Later today I have the honour of closing the APTUK conference 2018. I wrote the blog below three years ago and to be honest my opinions have not changed. For pharmacists to progress and for our profession to move forward we (pharmacists) need to work with our technician colleagues to care for patients in an ever-changing healthcare environment.
Let me take you back to 2015 when I still managed a busy rural community pharmacy.
I AM an advocate of pharmacy technicians. It’s important for me to declare that I have probably learned more about pharmacy practice from my pharmacy accuracy checking technician than any other pharmacy professional in my short career.
I tend to feel guilty spending more time with some patients, but I know that my accredited checking technician (ACT) and the rest of the pharmacy team are in the dispensary holding the fort. The environment I work in is such that as the pharmacist manager I am torn between the technical task of safely dispensing prescriptions and the emerging clinical role I am trying to carve out for myself. Without this trust, based on competence, I could not fulfil my clinical role in community pharmacy. I practice many brief interventions in asthma and other areas and without my ACT and pharmacy team, this work would simply not be possible.
So what makes a good pharmacy technician?
I think pharmacists and pharmacy technicians have varying skill sets underpinned by common core areas of competence. In terms of the running of my dispensary, my ACT fulfils nearly all the traditional functions that perhaps a number of years ago would have been the preserve of the pharmacist. Handling controlled drugs, supporting the review of standard operating procedures, reviewing dispensing errors/near misses and of course accuracy checking of prescriptions.

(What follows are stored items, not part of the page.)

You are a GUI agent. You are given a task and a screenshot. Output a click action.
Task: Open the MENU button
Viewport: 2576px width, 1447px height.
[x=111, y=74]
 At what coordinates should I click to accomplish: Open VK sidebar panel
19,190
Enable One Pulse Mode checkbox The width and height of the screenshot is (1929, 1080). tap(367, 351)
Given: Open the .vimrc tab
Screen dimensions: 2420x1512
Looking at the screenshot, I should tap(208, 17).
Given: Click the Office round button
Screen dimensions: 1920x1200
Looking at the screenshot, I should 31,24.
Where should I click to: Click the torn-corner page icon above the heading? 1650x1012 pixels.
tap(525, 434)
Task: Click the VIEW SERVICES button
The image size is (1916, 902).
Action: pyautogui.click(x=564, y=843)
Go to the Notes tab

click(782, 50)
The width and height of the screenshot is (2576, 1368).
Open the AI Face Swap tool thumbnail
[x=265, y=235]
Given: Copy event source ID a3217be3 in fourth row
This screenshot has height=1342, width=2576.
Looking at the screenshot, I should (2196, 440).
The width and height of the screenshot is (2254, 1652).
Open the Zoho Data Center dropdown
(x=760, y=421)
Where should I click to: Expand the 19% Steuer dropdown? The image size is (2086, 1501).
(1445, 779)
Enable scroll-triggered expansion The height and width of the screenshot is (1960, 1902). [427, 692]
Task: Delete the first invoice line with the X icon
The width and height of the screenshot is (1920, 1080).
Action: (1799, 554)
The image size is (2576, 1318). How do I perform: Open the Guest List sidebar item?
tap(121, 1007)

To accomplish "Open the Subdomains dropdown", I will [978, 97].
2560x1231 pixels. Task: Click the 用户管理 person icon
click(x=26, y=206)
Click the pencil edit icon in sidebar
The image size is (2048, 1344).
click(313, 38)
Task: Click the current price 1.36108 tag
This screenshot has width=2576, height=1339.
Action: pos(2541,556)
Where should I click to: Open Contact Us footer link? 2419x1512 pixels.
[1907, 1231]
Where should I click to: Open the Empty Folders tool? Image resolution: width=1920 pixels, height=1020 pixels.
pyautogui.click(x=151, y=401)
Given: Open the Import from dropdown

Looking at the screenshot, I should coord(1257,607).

The ability of a pharmacy technician to accuracy check prescriptions, in my practice, has been a revelation. An ACT is no less capable of this, in my view than a pharmacist. To do the clinical check of a prescription and then hand the dispensing process over to the team, lead by an ACT is a key enabler to deliver ever more clinical care in the community pharmacy setting. But we all know pharmacy technicians can do much more than this. At the moment, however, the roles in community pharmacy seem somewhat restricted.
I can only speak from experience, but I do know that the extended roles and opportunities for registered pharmacy technicians are now vast. My local health board employ a pharmacy technician and one of her jobs is to be an authorised witness for the destruction of controlled drugs.
In terms of the future roles for pharmacy technicians, my view would be that the ball is firmly in the court of pharmacy technicians. Just like pharmacists, it’s difficult to find a path to innovative and prove one’s worth to key stakeholders, but innovate you must. I would like to see registered technicians appropriately trained to deliver clinical services in community pharmacy. For example, my ACT is comfortable conducting smoking cessation consultations and will ask for advice if required. Just like being a pharmacist, a pharmacist independent prescriber, or even a general practitioner, pharmacy technicians must be mindful of the obligation to work within their personal area of competence. That said, I think they should be allowed to do more, much more!
Practising as a registered pharmacy technician holds the same legal and ethical requirements of other professions. Protection of the public and improving care remain the priorities. The concept of competence and demonstration of continued professional development is critical to the success of any professional.
My relationship with my ACT is as professional equals. She is registered with the professional regulator and so am I. I do see her as a junior partner in our working relationship, although there is no getting around the fact that the responsible pharmacist holds ultimate responsibility at the end of the day. I am always grateful for her feedback on my practice and hopefully, this is reciprocated. Conversations or queries we encounter when working together often form the basis for both my and her continuing professional development.
If my GP colleagues had been territorial about my independent prescribing rights that I gained a few years ago I would not be able to practice as effectively as I do today. How can I or any pharmacist, therefore, stand in the way the progression towards autonomy of any registered pharmacy technician.
So I say good luck and show us what you’ve got. I will support the progression of any pharmacy technician progression so long as it is based on robust demonstration of continued competence and so long as the activity is in the interests first and foremost of the patient.
Johnathan Laird is a GP pharmacist independent prescriber with a special interest in asthma. He is based in based in rural Aberdeenshire.